-- Quoted passage --
::::

So, when you put yourself on a cloud [where] there are typically no guaranteed service levels, now all of a sudden you're spreading your parallelism across some of these units of power that have really no dedicated service levels. Now your performance is somewhat dependent on the resources you get at that time. In a public cloud, the performance availability can be somewhat dramatic. If I'm just doing some deep analytics and I just want a cheap resource to learn something that I don't care if I get the answer back for a day, it'll work just fine. But if I have to run my business with guaranteed service levels, especially in the active environment, the cloud is probably not something I can use at this point in time.

SearchDataManagement.com: In Gartner [Research]'s latest Magic Quadrant for Data Warehouses, Teradata was at the top of the leaders' quadrant. Not far behind are three mega-vendors – Oracle, IBM and Microsoft. What do you make of your competition, and do the mega-vendors have an advantage with complete data management stacks to offer customers versus Teradata, which focuses solely on data warehousing?

Lea: Some analysts have predicted they will catch us in our leadership position in two years, but they've been saying that for 15 years. I think the main reason for that is our focus. Every R&D dollar we put in is around data warehousing. We respect our competition, but in the database space, we feel very confident.

In the BI tools space and the data integration space, they're some of our best partners. Many of the acquisitions that the mega-vendors have made were actually strong partners of ours prior to the acquisition: Siebel Analytics by Oracle; Cognos by IBM. We still have those strong relationships. We still have engineering-to-engineering partnerships. They're in our R&D facility probably about twice a year.

And if you think about it, Oracle, IBM and SAP with Business Objects paid good money for those products, and if they isolated them just to work on their database, there's no way they could justify the cost of the acquisition. They have to be somewhat database agnostics. So, we meet with them and they actually build in features that are optimized for Teradata. In fact, most of them have settings that if you're running on Teradata, the software will act this way versus other databases.

::::

-- Source data --
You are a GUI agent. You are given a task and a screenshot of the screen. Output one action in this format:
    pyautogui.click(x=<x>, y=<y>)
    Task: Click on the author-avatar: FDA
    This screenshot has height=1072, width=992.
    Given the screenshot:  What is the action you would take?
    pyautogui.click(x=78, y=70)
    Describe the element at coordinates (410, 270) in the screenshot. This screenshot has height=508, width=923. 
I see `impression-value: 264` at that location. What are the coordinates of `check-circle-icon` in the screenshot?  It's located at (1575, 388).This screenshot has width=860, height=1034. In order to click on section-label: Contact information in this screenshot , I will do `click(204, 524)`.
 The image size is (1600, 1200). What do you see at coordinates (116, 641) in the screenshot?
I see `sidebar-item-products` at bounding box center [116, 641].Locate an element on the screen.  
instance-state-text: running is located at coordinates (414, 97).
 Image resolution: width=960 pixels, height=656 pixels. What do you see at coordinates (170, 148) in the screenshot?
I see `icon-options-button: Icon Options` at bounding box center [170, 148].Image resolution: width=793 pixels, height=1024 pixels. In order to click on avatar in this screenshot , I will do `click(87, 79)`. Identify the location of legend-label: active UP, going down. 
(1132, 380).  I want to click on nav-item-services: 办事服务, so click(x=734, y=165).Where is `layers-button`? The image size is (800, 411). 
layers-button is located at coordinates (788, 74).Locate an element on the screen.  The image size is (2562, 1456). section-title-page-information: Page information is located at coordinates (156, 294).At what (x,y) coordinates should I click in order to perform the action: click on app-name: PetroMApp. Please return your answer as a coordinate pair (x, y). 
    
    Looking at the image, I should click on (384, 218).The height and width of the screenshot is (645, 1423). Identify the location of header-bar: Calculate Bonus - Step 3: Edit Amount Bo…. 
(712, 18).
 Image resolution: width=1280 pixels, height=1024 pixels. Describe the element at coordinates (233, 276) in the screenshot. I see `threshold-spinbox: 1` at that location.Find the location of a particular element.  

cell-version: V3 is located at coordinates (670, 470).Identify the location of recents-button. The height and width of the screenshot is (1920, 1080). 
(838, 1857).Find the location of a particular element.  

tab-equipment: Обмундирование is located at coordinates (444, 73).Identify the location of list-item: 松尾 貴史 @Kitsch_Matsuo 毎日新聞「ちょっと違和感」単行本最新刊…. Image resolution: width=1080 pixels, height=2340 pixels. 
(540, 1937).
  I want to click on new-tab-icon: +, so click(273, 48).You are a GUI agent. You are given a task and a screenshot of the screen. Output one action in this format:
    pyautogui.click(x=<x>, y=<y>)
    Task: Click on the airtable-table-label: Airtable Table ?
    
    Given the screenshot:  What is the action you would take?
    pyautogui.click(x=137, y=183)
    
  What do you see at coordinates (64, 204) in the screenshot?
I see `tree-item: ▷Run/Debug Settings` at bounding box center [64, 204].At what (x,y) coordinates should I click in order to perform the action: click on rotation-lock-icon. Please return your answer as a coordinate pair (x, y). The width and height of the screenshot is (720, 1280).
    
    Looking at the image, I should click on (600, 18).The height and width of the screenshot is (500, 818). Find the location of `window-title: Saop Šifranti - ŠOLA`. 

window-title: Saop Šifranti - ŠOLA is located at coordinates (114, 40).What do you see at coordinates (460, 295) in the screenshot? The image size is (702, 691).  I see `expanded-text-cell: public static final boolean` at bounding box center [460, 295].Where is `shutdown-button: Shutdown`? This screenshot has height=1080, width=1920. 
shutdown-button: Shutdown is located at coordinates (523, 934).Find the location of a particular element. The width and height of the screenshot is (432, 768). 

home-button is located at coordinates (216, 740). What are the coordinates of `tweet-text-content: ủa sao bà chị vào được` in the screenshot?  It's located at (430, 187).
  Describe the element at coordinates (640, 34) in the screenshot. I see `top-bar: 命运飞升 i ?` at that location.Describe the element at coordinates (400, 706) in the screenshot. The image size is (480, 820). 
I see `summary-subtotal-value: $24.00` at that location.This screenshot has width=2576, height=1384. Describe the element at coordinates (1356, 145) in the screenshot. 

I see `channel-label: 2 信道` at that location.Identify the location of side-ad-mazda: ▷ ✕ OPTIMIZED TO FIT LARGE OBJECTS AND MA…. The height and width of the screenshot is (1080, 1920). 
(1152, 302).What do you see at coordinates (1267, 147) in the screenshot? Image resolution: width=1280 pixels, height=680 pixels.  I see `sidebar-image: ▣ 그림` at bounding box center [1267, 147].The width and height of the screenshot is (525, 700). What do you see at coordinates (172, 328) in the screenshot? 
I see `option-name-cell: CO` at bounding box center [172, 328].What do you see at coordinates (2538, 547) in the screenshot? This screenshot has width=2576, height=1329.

::::

-- What you will do --
A. Summarize the Teradata interview in two sentences.
B. Translate this sentence from the Teradata interview into Spanish: "In the BI tools space and the data integration space, they're some of our best partners."

-- Responses by item number --
A. Lea says public clouds, which typically lack guaranteed service levels, work for cheap analytics where a slow answer is acceptable but not for running a business that needs guaranteed service levels. Asked about the mega-vendors, Lea credits Teradata's leadership to its focus on data warehousing and calls those vendors strong partners in BI tools and data integration whose products include features optimized for Teradata.

B. En el ámbito de las herramientas de BI y en el de la integración de datos, son algunos de nuestros mejores socios.